─── MATERIAL FOR THE TASK

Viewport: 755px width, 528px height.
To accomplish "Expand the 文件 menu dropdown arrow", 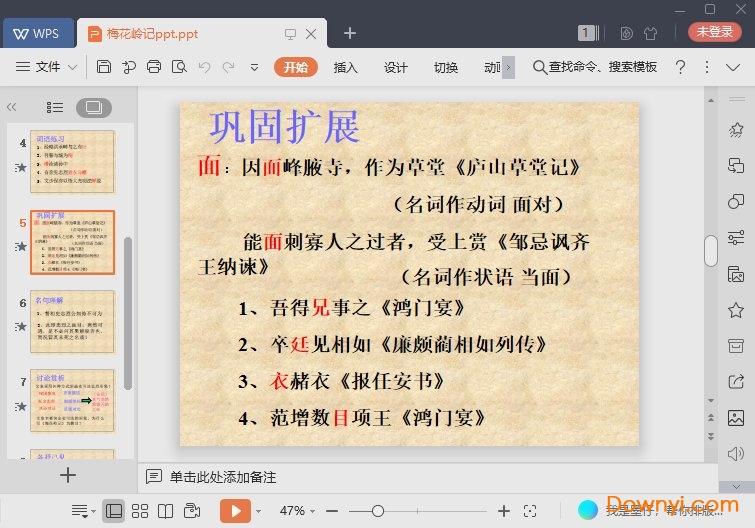I will tap(73, 67).
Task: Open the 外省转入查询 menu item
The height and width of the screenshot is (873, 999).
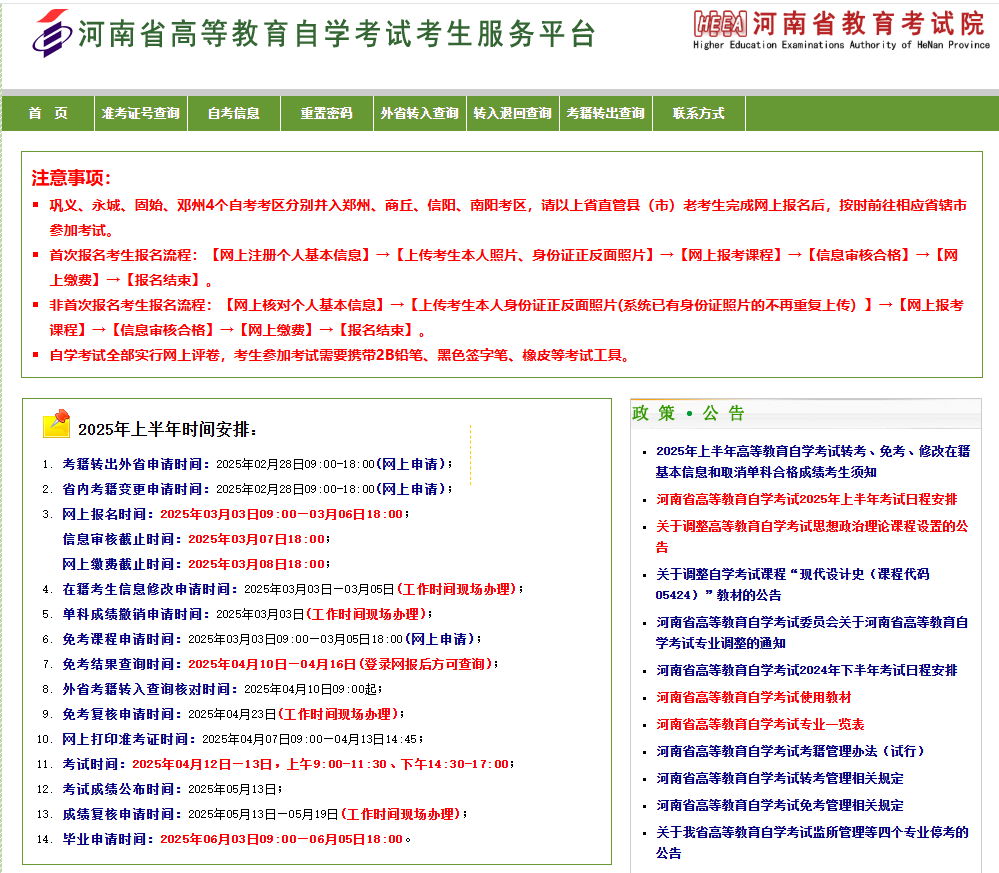Action: point(419,113)
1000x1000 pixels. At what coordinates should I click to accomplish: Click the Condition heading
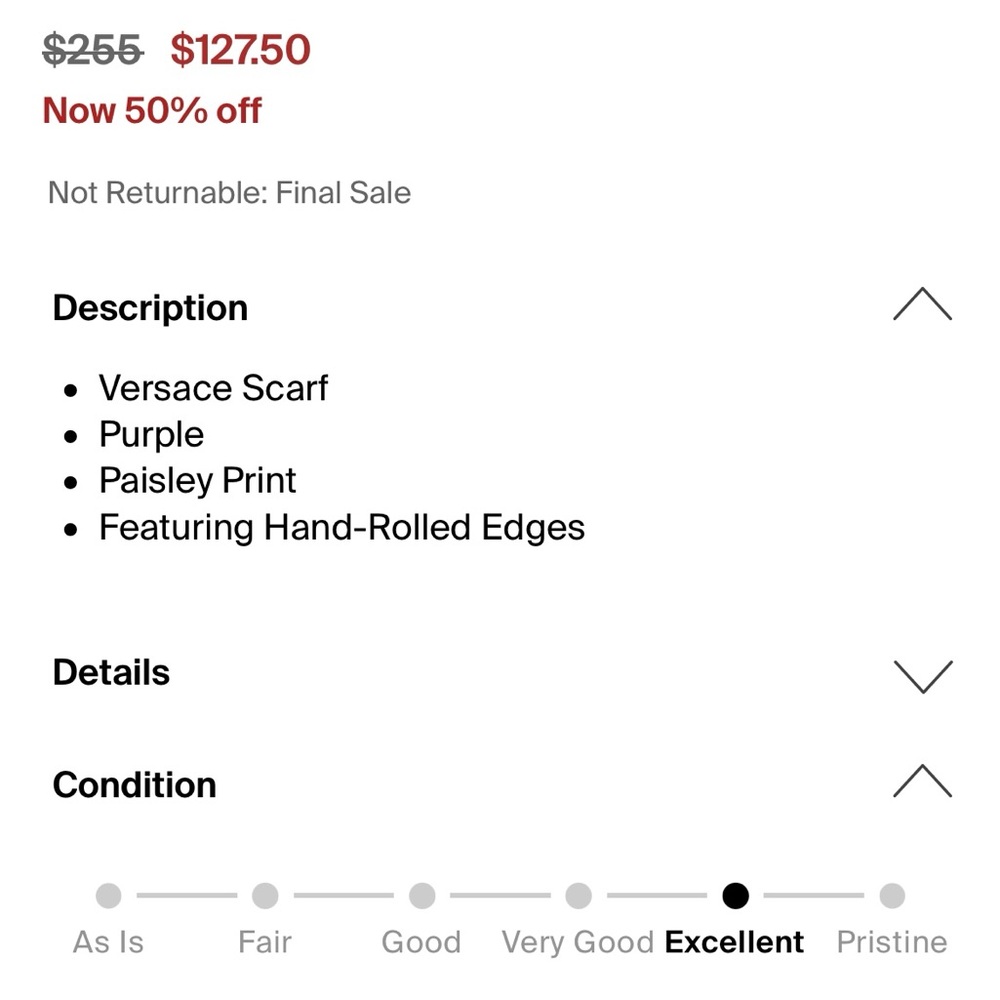[135, 784]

──────

§ EXERCISE AIM
Output only these lines, word for word: the line containing "1000x1000 pixels. At" and every line after it through the last line of the data. Omit the pictures.

§ REPLY TO THE TASK
1000x1000 pixels. At what coordinates should I click to accomplish: Click the Condition heading
[135, 784]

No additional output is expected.